TASK DESCRIPTION — Transcribe the entries below word for word, beginning at the line with "This screenshot has width=574, height=705." and stopping after the line with "the Teacher type"; drop all pictures.

DATA EXTRACT —
^^^^^^^^^^^^^^^^

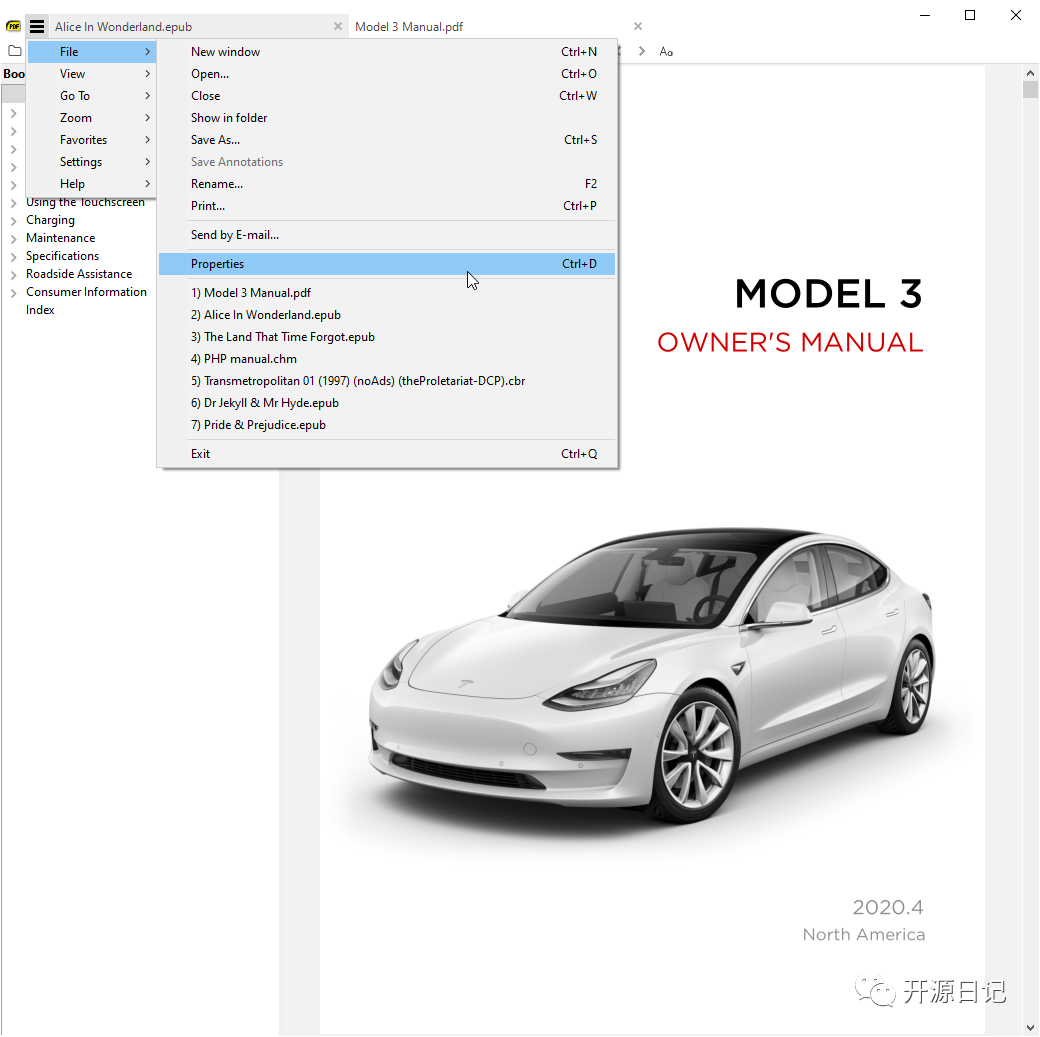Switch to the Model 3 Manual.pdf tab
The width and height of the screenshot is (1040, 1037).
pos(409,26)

^^^^^^^^^^^^^^^^

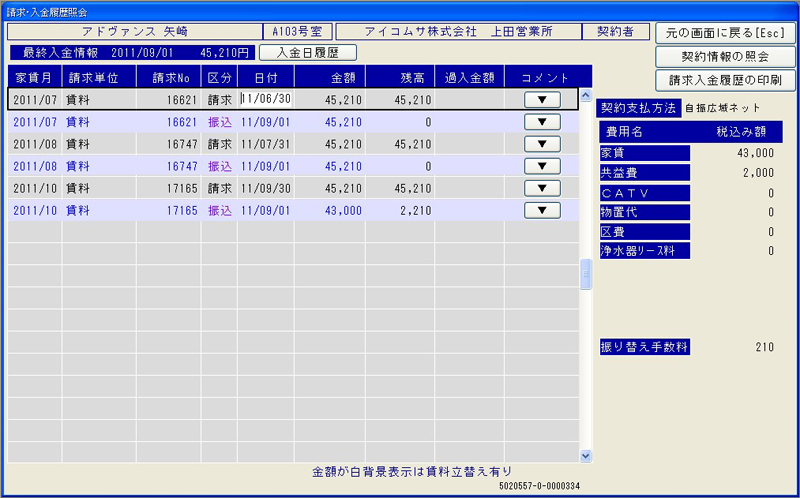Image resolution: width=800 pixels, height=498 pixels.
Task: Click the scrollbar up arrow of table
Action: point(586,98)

^^^^^^^^^^^^^^^^

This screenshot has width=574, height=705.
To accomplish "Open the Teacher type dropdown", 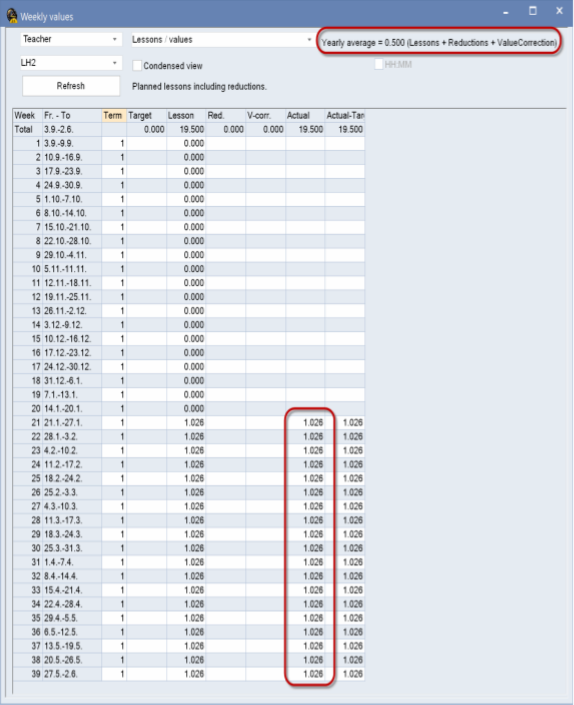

^^^^^^^^^^^^^^^^

SOLUTION FOR THIS EXERCISE —
This screenshot has width=574, height=705.
To accomplish "Open the Teacher type dropdown", 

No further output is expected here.